Centres d’appel, PSA : le patriotisme économique, une hypocrisie à bout de souffle ?

La situation de PSA et la délocalisation du centre d’appel de la Stif au Maroc sont actuellement au coeur de l’actualité. Avec le nouveau gouvernement, la France est à la croisée des chemins en terme de politique économique. Et si le patriotisme économique « à la française » n’était qu’une hypocrisie ? Explications d’Abdelmalek Alaoui.

MADE IN FRANCE. Vu du Maghreb, les débats économiques récents dans l’hexagone autour de la restauration d’un certain "patriotisme économique" à la française, sur fond de crise de l’automobile et de volonté de rapatrier les centres de relation client d’Afrique du Nord inquiètent, autant qu’ils peuvent prêter à sourire.

En effet, l’on sent que la France est à la croisée des chemins en termes de doctrine économique, et que l’argumentaire avancé notamment par le ministre du Redressement productif, Arnaud Montebourg, montre plusieurs limites.

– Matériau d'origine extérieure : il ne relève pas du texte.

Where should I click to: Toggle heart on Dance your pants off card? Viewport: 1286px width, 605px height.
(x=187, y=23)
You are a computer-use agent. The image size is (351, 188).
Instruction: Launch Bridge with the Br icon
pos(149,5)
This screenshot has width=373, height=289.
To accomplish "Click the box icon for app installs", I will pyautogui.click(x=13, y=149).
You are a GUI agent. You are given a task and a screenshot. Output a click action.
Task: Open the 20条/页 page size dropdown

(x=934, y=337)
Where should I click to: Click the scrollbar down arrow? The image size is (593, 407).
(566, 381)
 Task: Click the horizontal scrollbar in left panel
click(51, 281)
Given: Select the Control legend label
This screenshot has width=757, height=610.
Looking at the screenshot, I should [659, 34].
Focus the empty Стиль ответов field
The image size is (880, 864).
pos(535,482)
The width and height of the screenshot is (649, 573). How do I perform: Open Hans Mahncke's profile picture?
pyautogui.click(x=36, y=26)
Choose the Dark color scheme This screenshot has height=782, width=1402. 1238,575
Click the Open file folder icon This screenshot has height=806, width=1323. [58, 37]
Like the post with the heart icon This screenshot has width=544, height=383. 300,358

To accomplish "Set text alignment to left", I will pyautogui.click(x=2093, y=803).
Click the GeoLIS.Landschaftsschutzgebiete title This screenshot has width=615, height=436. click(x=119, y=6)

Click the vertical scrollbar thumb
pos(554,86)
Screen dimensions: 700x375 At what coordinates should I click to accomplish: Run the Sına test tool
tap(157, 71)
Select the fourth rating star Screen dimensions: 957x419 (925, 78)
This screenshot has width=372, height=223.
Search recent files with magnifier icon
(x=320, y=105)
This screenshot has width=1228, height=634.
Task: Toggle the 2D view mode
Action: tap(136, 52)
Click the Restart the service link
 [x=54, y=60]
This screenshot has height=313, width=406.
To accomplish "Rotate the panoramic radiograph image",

Ceci n’empêche cependant pas le ministre de déployer cette énergie qui le caractérise tant pour défendre une vision qui ne résiste pas à un examen critique de la projection de la France dans son espace géoéconomique.

Les mauvaises inspirations de PSA

Prenons tout d’abord l’exemple de PSA. De nombreux experts s’accordent à dire que la situation difficile du constructeur tricolore est en grande partie due à son refus de s’internationaliser et de construire des alliances qui lui auraient permis, à l’instar de Renault, d’amortir le choc de la baisse de la demande.

Le positionnement fort de PSA sur un marché étriqué a encore plus pénalisé le constructeur, qui pêche en quelque sorte, par excès de "patriotisme économique". Pourtant, Peugeot aurait dû être alerté par l’option stratégique radicalement différente prise par Carlos Ghosn, PDG de l’alliance Renault-Nissan. Cette stratégie a consisté à faire de l’alliance avec Nissan un pilier de la compétitivité du groupe, à laquelle Renault a adjoint une politique de construction d‘usines "régionales" en Europe de l’Est ou au Maghreb pour profiter des écarts de valeur.

À ce jour, cette vision a montré qu’elle était beaucoup plus pérenne que celle poursuivie par PSA.

En effet, malgré tous ses efforts pour rester en France et promouvoir le "made in France", PSA n’aura réussi ni à s’attirer les bonnes grâces de l’exécutif, ni à retrouver les chemins de la croissance. C’est donc en quelque sorte une "double peine" qui s’abat sur le constructeur français, accusé – un peu à la hâte – de sacrifier l’emploi sur l’autel de la productivité.

Le paradoxe des relocalisations

Ce discours est dangereux pour la compétitivité de la France, et confine parfois à la facilité intellectuelle voire à l’hypocrisie, notamment lorsqu’il passe de l’automobile au rapatriement des emplois dans les centres de relations clients. Ainsi, la dernière information faisant état du choix du Maroc pour gérer les appels des usagers par l’établissement public qui organise les transports en Ile de France, le STIF, a soulevé une levée de boucliers, notamment de la part de la société Webhelp, qui exploitait jusque-là ce marché.

Or, cette même société est le premier exploitant de centres d’appels…au Maroc, devant les opérateurs locaux du Royaume, ce qui signifie que les bénéfices confortables qu’elle réalise chaque année grâce aux faibles coûts du travail au Maghreb reviennent à ses actionnaires français, qui eux-mêmes sont taxés sur ces revenus par l’Etat.

Il y a donc là un véritable paradoxe, un double discours de la part des dirigeants de cette société, mais également de la part du gouvernement français.

En effet, le débat sur les centres d’appels et leur "relocalisation" est récurrent, et Laurent Wauquiez, alors ministre du gouvernement Fillon à l’été 2011, avait vite abandonné le projet de rapatrier les centres d’appel en France devant les aberrations économiques qu’il pouvait potentiellement générer.

Montebourg, rattrapé par la réalité

En effet, comment demander au Maghreb d’acheter des TGV et des tramways français, lorsque l’Hexagone refuserait en même temps à ces pays de continuer à exploiter un secteur économique – les centres de relations client – dans lesquels ils ont un avantage concurrentiel certain?

C’est là un aspect du problème qu’Arnaud Montebourg semble avoir sous-estimé jusque là, croyant probablement qu’il pourrait substituer l’énergie et le volontarisme au réalisme mondialisé.

Retrouver de la compétitivité et de la croissance en France passera par la formulation d’une vraie politique industrielle tricolore à long terme, faite d’audace et d’innovation, et non de récriminations à l’encontre de pays qui sont souvent, par ailleurs, des clients du commerce extérieur français. C’est uniquement à cette condition que la France retrouvera son dynamisme économique.